**What to produce**
In the material, starting at "1066x1120 pixels." and ending at the end of the material, rewrite the text with "Terms & Conditions" replaced by "Privacy Policy" and everything else left unchanged.

**Dataset records**
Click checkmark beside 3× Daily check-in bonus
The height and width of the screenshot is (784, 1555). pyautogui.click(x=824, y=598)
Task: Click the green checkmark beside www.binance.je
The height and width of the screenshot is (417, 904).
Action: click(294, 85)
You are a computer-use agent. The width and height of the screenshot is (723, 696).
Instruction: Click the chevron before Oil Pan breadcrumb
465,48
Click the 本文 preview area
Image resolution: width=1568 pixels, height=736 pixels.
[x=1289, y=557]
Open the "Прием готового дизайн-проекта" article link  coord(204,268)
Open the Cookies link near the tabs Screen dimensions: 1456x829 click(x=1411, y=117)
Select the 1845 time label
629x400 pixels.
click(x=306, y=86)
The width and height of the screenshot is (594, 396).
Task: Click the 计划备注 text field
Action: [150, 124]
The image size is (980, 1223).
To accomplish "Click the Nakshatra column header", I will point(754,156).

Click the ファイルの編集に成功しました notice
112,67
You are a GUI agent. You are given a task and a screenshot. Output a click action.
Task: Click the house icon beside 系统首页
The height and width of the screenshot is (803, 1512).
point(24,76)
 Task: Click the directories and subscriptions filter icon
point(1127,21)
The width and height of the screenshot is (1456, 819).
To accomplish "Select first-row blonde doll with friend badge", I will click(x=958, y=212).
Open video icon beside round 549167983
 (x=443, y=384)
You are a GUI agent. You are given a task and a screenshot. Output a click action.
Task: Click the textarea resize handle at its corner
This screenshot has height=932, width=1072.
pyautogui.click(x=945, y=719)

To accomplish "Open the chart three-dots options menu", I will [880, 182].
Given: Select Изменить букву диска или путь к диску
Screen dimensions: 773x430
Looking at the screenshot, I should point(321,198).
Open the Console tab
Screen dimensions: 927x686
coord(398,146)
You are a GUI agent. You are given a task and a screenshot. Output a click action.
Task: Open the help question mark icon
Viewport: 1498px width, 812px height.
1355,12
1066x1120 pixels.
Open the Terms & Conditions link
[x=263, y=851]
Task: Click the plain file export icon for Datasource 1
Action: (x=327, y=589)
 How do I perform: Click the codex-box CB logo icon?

**Finished task**
1066x1120 pixels.
Open the Privacy Policy link
[x=263, y=851]
Task: Click the plain file export icon for Datasource 1
Action: (x=327, y=589)
 How do I perform: Click the codex-box CB logo icon?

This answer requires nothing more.